(Stored records)
+ + + + + + +

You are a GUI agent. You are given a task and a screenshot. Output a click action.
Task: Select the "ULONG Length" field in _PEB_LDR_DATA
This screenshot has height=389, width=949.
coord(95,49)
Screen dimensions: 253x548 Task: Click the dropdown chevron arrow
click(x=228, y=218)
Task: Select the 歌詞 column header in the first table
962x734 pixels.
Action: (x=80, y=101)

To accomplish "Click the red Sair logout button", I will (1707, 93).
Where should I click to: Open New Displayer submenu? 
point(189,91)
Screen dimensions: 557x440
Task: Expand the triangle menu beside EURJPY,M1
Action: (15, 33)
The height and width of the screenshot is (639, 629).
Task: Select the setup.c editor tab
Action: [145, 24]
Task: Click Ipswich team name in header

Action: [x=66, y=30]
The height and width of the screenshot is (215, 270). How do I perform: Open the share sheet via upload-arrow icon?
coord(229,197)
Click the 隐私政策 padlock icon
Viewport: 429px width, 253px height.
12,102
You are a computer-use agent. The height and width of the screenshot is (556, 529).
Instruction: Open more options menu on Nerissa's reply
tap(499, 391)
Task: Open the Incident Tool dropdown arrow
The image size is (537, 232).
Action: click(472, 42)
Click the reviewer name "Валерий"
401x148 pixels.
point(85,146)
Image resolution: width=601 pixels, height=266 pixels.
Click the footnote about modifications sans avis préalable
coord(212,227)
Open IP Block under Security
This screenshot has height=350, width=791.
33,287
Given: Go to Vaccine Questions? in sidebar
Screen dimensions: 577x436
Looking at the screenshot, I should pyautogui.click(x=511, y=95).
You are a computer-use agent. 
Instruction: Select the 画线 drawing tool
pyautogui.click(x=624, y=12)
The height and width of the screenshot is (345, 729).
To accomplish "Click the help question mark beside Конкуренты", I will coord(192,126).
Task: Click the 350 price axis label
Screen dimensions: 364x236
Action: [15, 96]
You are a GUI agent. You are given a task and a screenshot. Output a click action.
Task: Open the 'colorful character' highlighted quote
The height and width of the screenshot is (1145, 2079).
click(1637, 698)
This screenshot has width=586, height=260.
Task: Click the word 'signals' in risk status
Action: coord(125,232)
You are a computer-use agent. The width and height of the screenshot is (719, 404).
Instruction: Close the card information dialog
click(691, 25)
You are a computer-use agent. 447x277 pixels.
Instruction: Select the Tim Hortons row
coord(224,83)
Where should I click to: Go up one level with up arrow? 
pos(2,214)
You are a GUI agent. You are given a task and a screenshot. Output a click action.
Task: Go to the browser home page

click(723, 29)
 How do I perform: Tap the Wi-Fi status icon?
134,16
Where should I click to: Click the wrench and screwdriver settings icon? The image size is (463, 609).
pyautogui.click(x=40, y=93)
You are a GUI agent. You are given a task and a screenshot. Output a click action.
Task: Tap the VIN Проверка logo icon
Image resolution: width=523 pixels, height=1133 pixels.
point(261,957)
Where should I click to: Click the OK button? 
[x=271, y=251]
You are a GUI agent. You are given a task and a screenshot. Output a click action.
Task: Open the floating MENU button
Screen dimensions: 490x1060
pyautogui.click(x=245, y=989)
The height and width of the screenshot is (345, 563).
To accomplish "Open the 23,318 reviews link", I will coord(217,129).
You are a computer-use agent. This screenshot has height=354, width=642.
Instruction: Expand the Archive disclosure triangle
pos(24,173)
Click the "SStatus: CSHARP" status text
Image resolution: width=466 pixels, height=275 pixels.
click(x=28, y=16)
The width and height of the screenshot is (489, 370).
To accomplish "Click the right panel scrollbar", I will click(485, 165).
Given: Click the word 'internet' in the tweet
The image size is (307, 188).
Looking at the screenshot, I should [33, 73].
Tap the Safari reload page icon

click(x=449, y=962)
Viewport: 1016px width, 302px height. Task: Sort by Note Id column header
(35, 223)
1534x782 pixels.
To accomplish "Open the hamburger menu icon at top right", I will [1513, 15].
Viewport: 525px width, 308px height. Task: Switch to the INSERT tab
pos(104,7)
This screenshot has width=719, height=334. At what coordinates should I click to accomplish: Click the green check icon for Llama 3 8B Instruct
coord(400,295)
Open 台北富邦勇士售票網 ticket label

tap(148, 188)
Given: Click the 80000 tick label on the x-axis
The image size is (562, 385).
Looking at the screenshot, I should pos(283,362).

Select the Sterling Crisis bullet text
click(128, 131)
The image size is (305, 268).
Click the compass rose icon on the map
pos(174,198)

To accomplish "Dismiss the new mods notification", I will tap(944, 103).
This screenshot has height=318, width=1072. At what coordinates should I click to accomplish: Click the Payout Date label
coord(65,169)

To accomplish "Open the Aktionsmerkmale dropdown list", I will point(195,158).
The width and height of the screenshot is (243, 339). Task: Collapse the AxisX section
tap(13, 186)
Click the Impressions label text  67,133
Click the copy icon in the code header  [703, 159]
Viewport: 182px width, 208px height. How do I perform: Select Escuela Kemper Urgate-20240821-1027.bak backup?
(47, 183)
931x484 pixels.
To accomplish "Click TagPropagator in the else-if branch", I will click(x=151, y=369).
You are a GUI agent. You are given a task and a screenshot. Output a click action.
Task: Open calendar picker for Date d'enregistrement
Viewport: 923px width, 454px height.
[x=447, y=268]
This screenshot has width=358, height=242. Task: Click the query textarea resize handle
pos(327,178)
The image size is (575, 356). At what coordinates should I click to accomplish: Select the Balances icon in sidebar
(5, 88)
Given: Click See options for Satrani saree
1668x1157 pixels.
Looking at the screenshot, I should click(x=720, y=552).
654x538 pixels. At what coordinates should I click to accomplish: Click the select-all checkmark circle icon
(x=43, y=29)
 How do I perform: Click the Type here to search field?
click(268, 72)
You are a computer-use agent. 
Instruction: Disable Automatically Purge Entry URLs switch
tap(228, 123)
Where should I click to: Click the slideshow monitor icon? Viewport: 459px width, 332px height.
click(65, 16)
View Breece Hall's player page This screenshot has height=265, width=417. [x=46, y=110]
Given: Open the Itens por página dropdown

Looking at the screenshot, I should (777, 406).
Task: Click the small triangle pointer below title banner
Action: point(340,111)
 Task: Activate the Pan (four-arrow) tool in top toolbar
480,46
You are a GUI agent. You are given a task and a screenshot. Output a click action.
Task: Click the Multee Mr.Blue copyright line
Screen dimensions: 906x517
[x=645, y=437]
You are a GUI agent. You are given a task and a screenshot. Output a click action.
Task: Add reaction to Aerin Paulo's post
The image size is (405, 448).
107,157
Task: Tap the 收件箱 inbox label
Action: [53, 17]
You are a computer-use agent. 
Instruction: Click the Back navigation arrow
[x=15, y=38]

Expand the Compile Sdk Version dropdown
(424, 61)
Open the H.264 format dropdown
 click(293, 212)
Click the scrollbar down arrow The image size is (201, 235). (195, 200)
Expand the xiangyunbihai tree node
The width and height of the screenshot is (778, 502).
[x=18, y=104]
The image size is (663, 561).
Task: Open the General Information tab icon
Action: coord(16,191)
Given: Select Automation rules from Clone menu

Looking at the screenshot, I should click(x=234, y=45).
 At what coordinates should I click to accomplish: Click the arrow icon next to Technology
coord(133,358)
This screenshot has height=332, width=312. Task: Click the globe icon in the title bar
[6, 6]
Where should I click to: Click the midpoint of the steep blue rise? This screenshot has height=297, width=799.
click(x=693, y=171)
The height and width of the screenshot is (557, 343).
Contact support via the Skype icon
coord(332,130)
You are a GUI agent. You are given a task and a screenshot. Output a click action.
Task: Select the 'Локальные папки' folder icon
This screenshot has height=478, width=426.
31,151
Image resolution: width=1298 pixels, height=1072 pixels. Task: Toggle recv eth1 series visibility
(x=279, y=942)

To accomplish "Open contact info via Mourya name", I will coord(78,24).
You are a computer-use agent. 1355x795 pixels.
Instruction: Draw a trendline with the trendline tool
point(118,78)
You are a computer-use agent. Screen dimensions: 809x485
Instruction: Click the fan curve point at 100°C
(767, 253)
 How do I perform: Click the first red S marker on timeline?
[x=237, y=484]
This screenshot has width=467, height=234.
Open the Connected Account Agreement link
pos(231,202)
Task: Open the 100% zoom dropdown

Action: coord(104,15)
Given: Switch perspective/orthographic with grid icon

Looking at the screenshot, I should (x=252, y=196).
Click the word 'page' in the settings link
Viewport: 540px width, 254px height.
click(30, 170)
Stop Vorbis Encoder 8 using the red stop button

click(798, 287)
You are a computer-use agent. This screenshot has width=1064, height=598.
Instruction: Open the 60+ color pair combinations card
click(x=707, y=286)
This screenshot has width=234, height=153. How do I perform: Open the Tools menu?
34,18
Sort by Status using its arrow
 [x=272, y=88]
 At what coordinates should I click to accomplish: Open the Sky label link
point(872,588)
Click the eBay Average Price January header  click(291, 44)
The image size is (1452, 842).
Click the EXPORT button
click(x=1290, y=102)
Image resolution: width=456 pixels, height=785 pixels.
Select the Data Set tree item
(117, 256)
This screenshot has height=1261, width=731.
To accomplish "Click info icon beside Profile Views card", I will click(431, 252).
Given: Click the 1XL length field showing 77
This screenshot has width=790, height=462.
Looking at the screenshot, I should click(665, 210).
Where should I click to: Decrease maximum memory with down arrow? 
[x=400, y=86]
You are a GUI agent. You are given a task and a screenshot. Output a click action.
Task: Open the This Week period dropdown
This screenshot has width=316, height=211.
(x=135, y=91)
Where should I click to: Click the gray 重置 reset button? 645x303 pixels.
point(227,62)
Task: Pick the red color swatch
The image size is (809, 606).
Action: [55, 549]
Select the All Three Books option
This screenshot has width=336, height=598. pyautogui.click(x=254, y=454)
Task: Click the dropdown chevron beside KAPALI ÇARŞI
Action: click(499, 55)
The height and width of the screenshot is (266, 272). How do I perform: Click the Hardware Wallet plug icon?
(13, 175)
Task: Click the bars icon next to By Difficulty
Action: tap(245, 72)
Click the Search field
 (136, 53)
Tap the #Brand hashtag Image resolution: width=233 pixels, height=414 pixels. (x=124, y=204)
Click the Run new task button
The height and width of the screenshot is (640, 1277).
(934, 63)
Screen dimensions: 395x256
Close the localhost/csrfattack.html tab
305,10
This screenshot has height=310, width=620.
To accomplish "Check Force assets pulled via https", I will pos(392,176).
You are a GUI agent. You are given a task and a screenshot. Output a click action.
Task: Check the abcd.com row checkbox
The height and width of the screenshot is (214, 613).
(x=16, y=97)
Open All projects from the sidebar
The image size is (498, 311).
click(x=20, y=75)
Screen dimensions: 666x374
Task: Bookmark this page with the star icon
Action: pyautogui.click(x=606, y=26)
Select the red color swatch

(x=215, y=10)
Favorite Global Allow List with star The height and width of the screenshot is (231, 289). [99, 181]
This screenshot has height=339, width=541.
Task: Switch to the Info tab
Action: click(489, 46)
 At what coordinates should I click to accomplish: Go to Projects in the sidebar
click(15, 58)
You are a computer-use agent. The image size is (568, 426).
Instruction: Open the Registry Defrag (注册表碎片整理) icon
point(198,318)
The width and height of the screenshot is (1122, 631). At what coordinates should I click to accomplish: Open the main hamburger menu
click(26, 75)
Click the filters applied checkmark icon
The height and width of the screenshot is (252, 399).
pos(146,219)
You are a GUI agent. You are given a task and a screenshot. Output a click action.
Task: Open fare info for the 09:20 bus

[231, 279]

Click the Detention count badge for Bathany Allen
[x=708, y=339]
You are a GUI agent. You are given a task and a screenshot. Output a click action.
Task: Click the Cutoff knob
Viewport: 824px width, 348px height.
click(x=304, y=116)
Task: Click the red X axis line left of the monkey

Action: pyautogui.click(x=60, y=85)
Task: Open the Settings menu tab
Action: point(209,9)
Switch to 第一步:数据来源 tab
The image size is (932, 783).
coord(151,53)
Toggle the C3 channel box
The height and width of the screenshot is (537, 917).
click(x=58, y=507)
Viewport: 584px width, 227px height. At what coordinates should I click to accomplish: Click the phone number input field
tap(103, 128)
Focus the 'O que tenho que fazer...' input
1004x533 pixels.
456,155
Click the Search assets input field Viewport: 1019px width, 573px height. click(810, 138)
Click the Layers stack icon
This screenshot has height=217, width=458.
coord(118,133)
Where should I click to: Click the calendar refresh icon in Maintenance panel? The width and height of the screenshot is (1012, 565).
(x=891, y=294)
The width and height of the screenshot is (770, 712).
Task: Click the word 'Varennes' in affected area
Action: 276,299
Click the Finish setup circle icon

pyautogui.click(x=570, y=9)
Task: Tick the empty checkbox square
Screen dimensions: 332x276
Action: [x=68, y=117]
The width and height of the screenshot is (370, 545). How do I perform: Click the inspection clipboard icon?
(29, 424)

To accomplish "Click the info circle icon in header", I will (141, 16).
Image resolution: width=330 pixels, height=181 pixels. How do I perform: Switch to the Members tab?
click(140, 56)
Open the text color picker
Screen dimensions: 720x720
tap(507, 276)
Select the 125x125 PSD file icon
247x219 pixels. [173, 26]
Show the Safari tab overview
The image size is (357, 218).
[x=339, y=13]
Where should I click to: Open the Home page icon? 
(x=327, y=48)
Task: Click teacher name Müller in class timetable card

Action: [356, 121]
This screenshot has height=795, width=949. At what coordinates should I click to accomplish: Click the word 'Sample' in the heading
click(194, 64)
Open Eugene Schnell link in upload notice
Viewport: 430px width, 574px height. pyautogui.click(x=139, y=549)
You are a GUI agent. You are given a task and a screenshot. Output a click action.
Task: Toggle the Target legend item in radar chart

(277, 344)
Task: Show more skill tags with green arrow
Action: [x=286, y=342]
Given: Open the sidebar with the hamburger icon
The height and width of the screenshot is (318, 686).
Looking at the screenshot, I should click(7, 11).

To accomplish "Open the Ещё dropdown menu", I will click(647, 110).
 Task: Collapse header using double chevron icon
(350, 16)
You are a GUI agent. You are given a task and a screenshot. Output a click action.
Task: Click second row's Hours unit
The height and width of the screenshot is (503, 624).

+ + + + + + +

Which lines in the records above contain the word "assets"? Return each of them.

To accomplish "Check Force assets pulled via https", I will pos(392,176).
Click the Search assets input field Viewport: 1019px width, 573px height. click(810, 138)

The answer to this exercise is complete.